Task item:
Write out exactly every line from the one containing "1079x756 pixels." through the final line of the material below, both included. Pictures are to be skipped.

Data in this exercise Block Start

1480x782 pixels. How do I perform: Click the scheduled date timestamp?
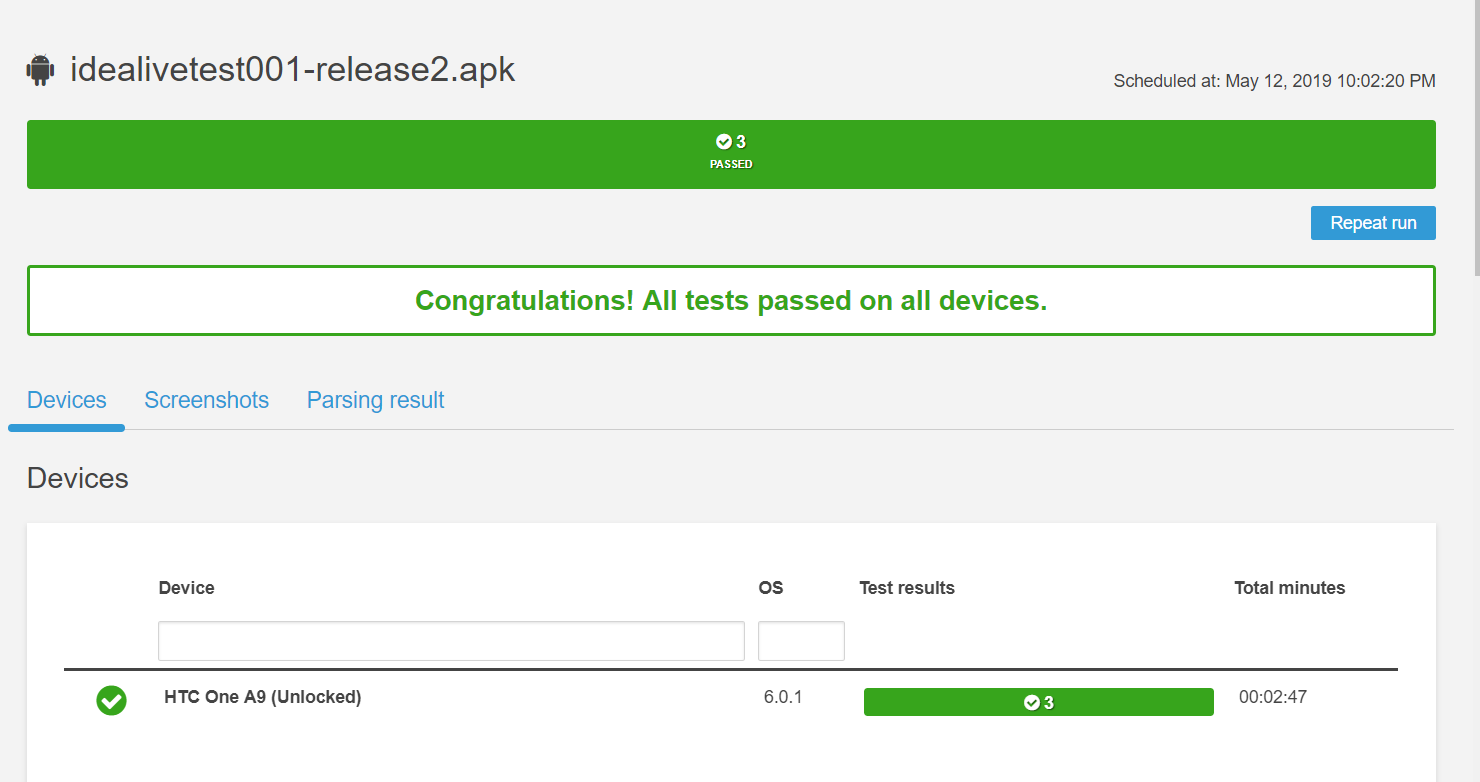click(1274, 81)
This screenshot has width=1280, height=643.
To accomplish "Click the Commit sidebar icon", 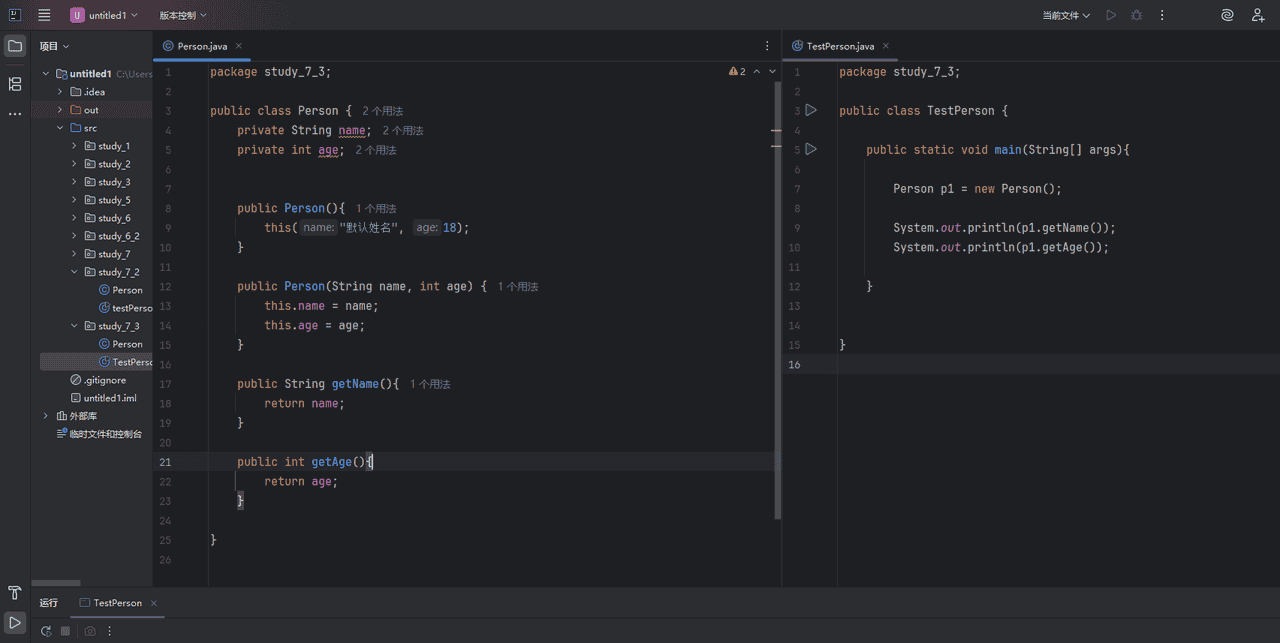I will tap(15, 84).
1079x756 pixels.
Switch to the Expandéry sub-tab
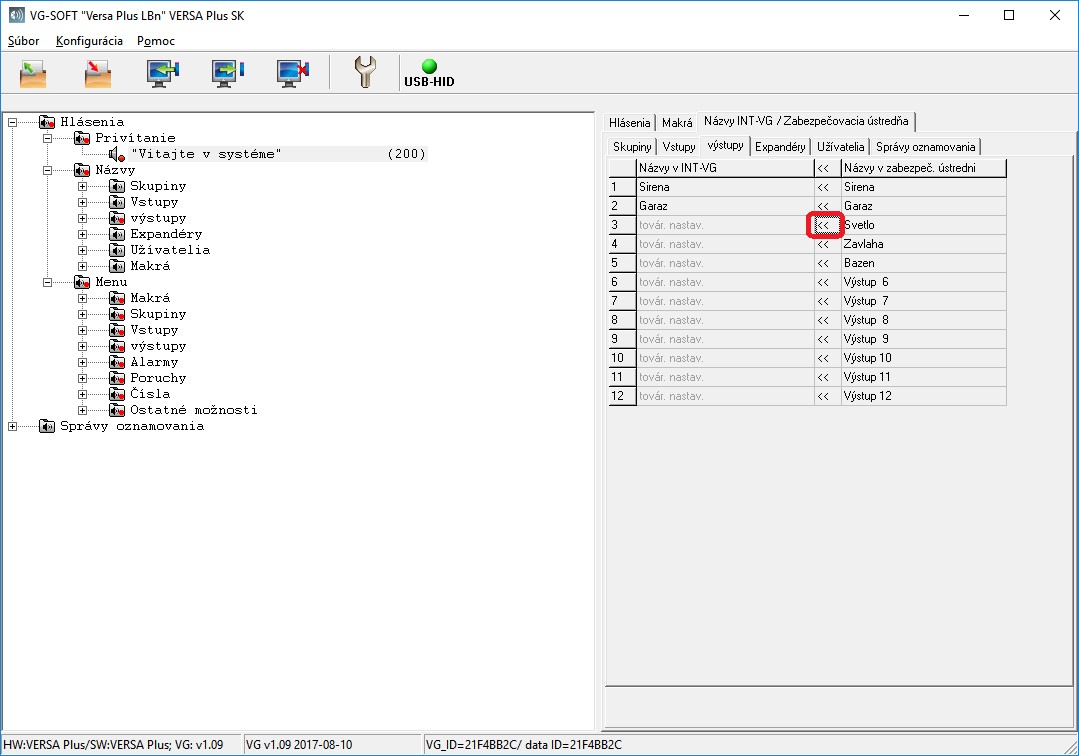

Data in this exercise Block End

Answer:
1079x756 pixels.
Switch to the Expandéry sub-tab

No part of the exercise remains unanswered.